Every youthful soul hears this cry day and night, and quivers to hear it: for she divines the sum of happiness that has been from eternity destined for her, if she think of her true deliverance; and towards this happiness she can in no wise be helped, so long as she lies in the chains of Opinion and of Fear. And how comfortless and unmeaning may life become without this deliverance! There is no more desolate or Ishmaelitish creature in nature than the man who has broken away from his true [Pg 105] genius, and does nothing but peer aimlessly about him. There is no reason to attack such a man at all, for he is a mere husk without a kernel, a painted cloth, tattered and sagging, a scarecrow ghost, that can rouse no fear, and certainly no pity. And though one be right in saying of a sluggard that he is “killing time,” yet in respect of an age that rests its salvation on public opinion,—that is, on private laziness,—one must be quite determined that such a time shall be “killed,” once and for all: I mean that it shall be blotted from life's true History of Liberty.
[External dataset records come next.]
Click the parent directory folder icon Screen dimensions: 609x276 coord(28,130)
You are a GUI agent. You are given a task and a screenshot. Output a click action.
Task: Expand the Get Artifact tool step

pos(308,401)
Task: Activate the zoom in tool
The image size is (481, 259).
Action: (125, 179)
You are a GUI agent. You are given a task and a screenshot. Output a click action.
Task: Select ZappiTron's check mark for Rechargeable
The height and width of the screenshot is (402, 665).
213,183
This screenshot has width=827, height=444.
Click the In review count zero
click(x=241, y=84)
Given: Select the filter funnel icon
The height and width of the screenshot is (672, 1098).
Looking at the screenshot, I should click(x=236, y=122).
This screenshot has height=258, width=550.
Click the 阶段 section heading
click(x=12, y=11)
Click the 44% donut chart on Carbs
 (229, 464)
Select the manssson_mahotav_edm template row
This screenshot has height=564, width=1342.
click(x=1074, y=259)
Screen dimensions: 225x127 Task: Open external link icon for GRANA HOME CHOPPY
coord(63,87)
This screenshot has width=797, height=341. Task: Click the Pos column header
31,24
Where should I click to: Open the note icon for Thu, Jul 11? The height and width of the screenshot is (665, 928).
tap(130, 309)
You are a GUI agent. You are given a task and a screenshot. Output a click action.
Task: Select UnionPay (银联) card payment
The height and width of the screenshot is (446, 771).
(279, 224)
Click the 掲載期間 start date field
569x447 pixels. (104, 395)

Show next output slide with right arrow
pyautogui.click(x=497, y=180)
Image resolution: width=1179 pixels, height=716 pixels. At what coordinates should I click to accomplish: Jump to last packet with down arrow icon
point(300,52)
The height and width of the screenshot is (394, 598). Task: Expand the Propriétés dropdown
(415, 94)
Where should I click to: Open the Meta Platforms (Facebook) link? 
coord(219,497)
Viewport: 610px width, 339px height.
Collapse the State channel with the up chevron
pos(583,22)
Later generations will be greatly disgusted, when they come to treat the movements of a period in which no living men ruled, but shadow-men on the screen of public opinion; and to some far posterity our age may well be the darkest chapter of history, the most unknown because the least human. I have walked through the new streets of our cities, and thought how of all the dreadful houses that these gentlemen with their public opinion have built for themselves, not a stone will remain in a hundred years, and that the opinions of these busy masons may well have fallen with them. But how full of hope should they all be who feel that they are no citizens of this age! If they were, they would have to help on the work of “killing their time,” and of perishing with it,—when they wish rather to quicken the time to life, and in that life themselves to live.